● **Task to complete**: Exact copy, pictures excluded: print the lines from the one with "At what coordinates" through the final line of the records.

[Source data]
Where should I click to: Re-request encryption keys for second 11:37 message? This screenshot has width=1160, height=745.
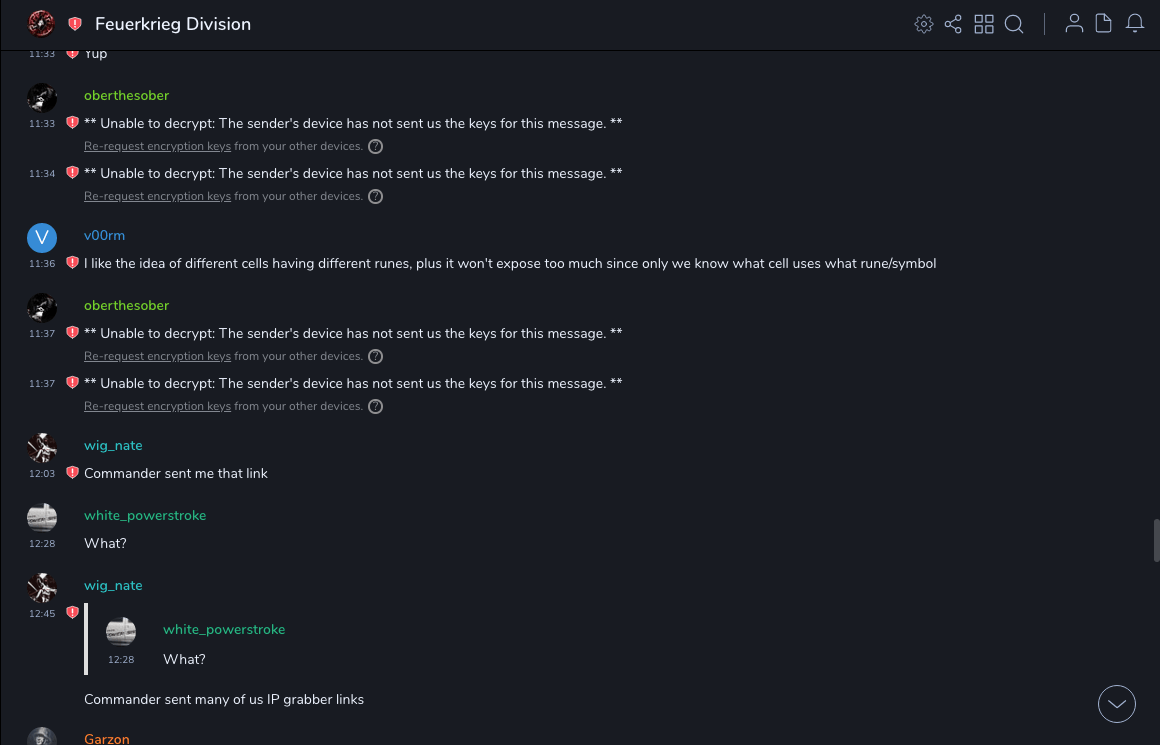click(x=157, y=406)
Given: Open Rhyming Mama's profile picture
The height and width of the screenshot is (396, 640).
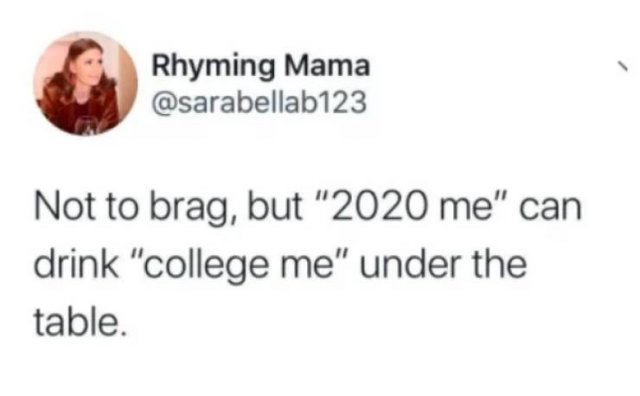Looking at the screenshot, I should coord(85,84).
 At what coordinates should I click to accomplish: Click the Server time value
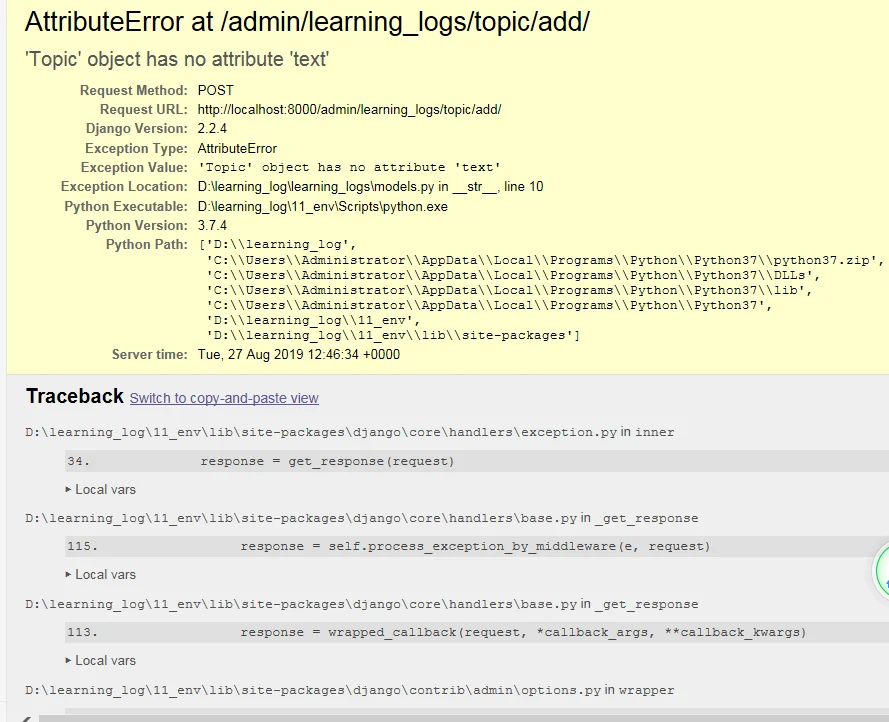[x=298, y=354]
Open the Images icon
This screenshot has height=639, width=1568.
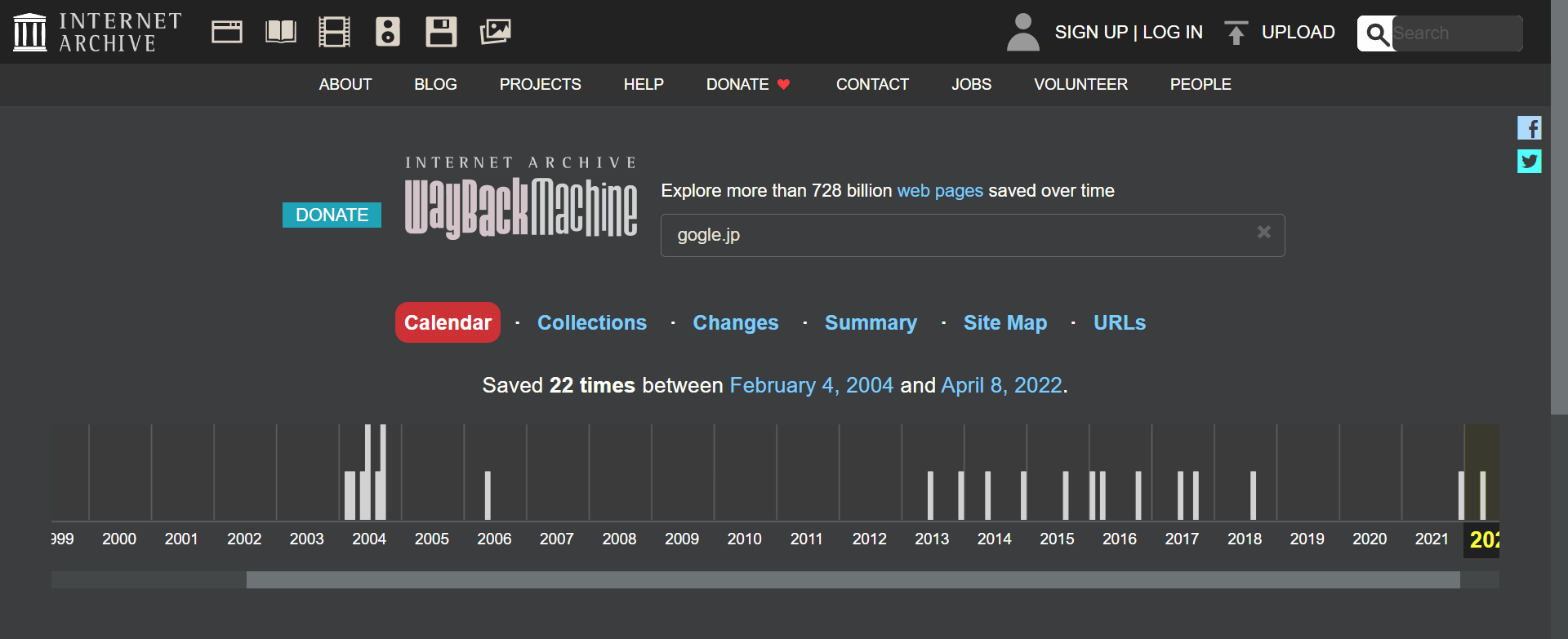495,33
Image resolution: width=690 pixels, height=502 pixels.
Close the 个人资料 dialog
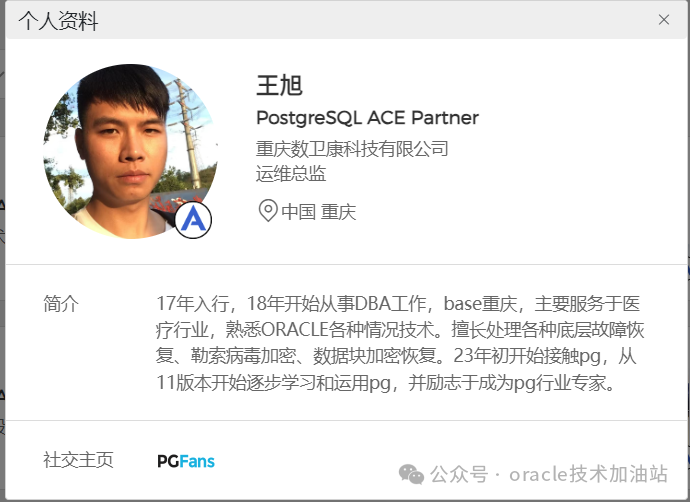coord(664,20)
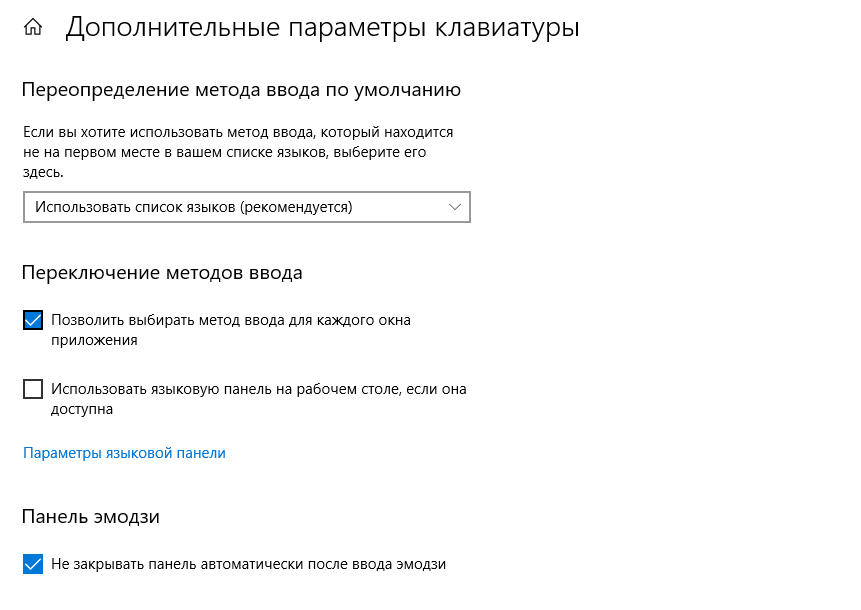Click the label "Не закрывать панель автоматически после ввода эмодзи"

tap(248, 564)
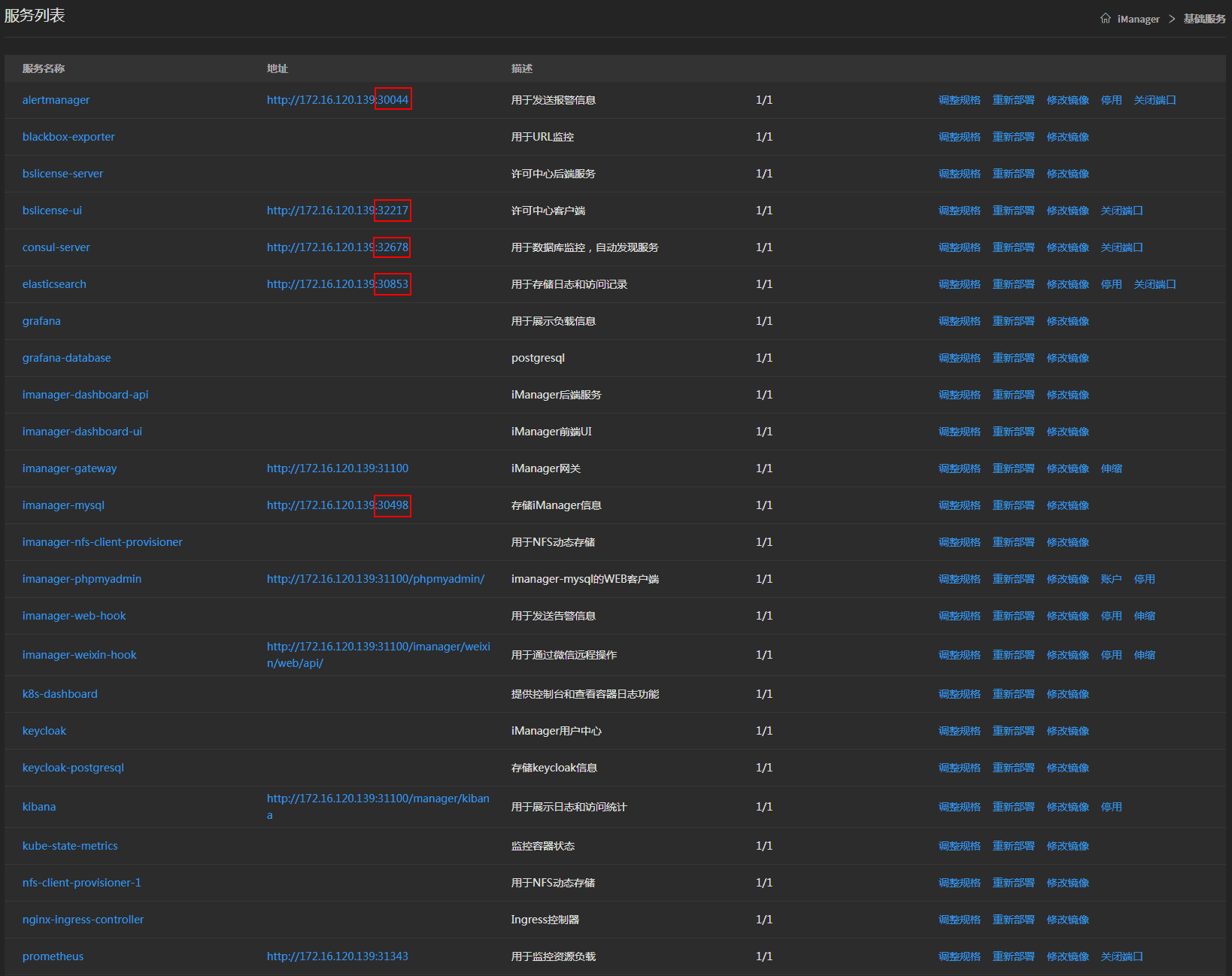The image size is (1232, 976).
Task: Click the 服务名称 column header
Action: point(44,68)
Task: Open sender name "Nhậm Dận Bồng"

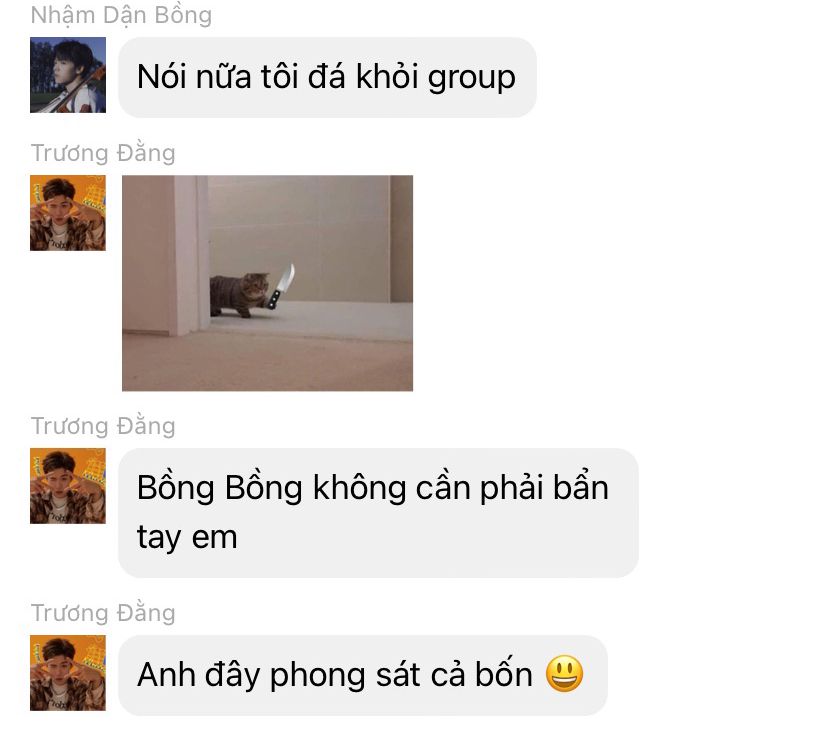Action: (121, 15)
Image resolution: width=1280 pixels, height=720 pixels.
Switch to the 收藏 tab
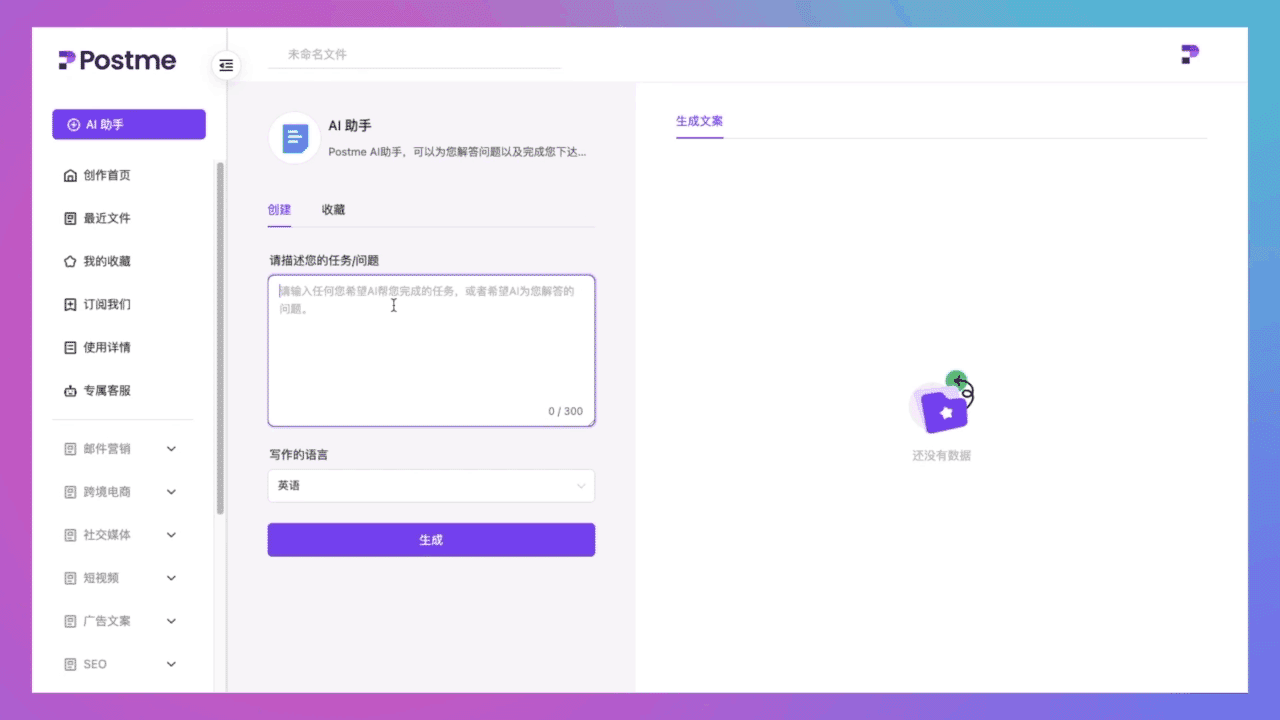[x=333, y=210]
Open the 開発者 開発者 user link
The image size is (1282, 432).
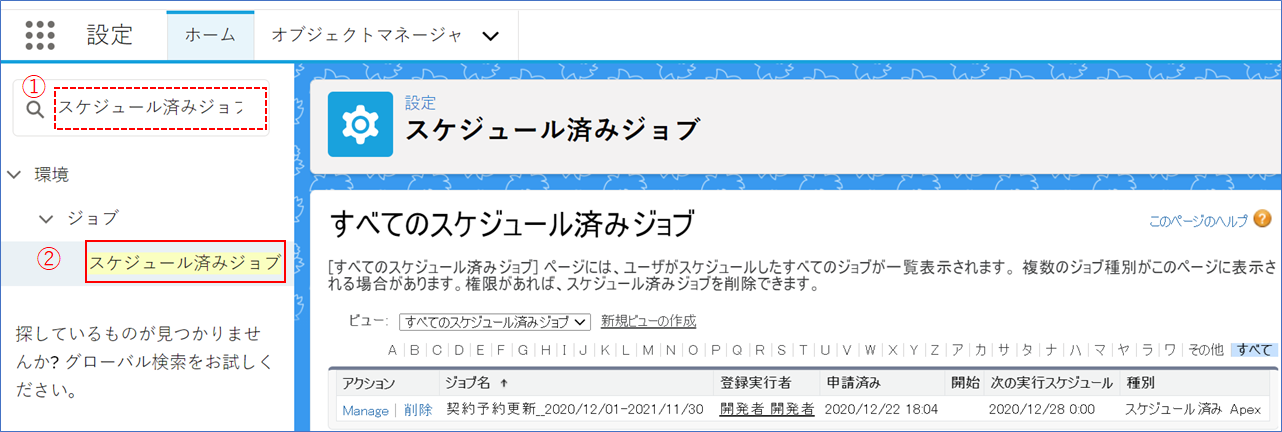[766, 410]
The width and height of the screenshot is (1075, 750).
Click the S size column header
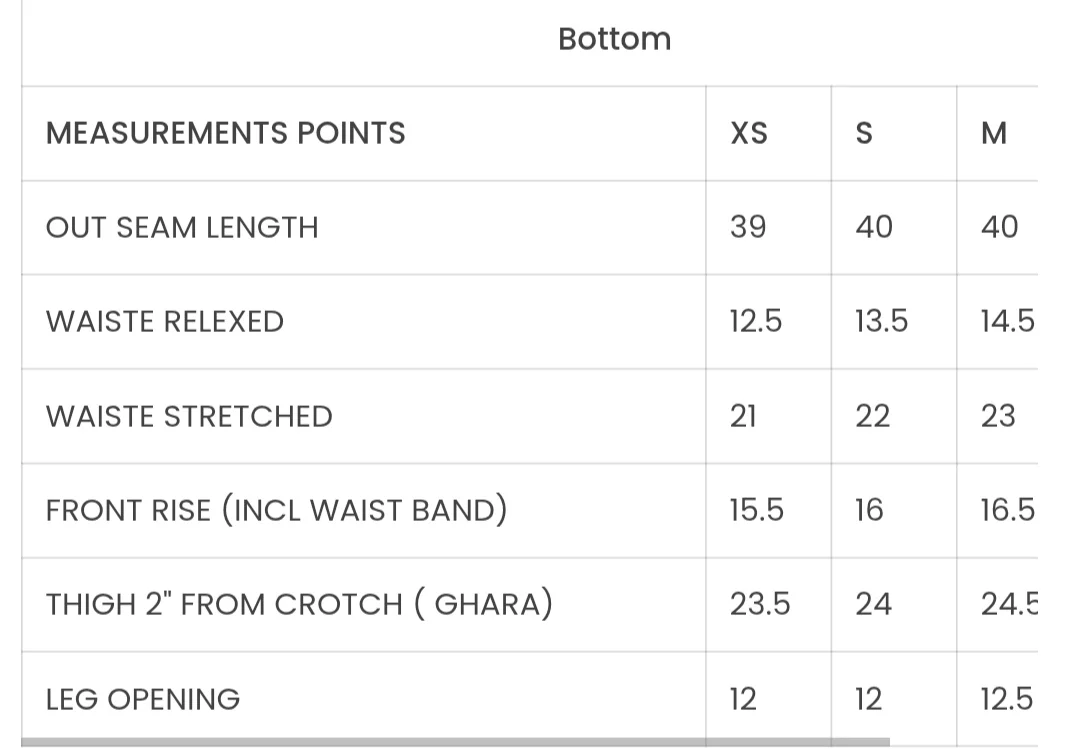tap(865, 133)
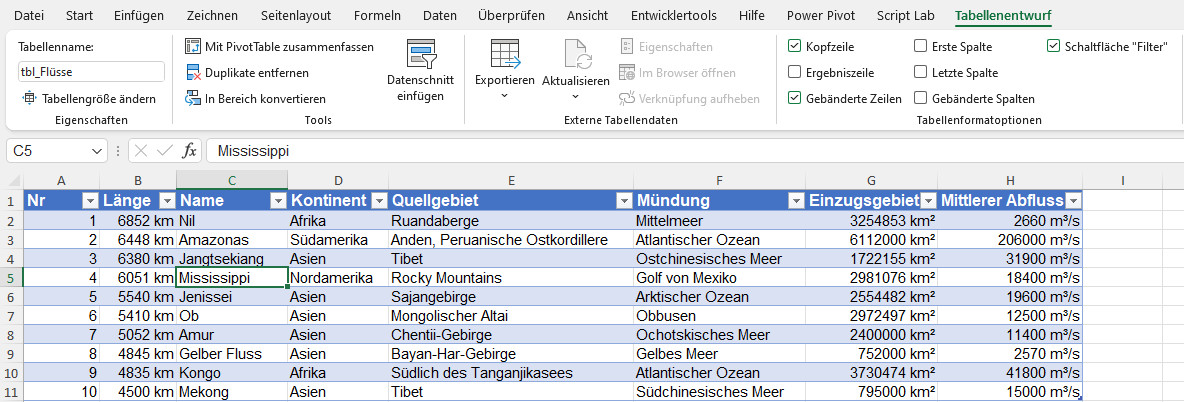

● **Answer section**:
 At what coordinates should I click to accomplish: Click the Server time value
[x=298, y=354]
Open the Images icon
This screenshot has height=639, width=1568.
495,33
Image resolution: width=690 pixels, height=502 pixels.
Close the 个人资料 dialog
coord(664,20)
Click the label "Не закрывать панель автоматически после ввода эмодзи"

tap(248, 564)
The image size is (1232, 976).
Task: Click the 服务名称 column header
Action: point(44,68)
Task: Open sender name "Nhậm Dận Bồng"

Action: (121, 15)
Image resolution: width=1280 pixels, height=720 pixels.
Switch to the 收藏 tab
[x=333, y=210]
Open the 開発者 開発者 user link
The image size is (1282, 432).
[766, 410]
The width and height of the screenshot is (1075, 750).
Click the S size column header
tap(865, 133)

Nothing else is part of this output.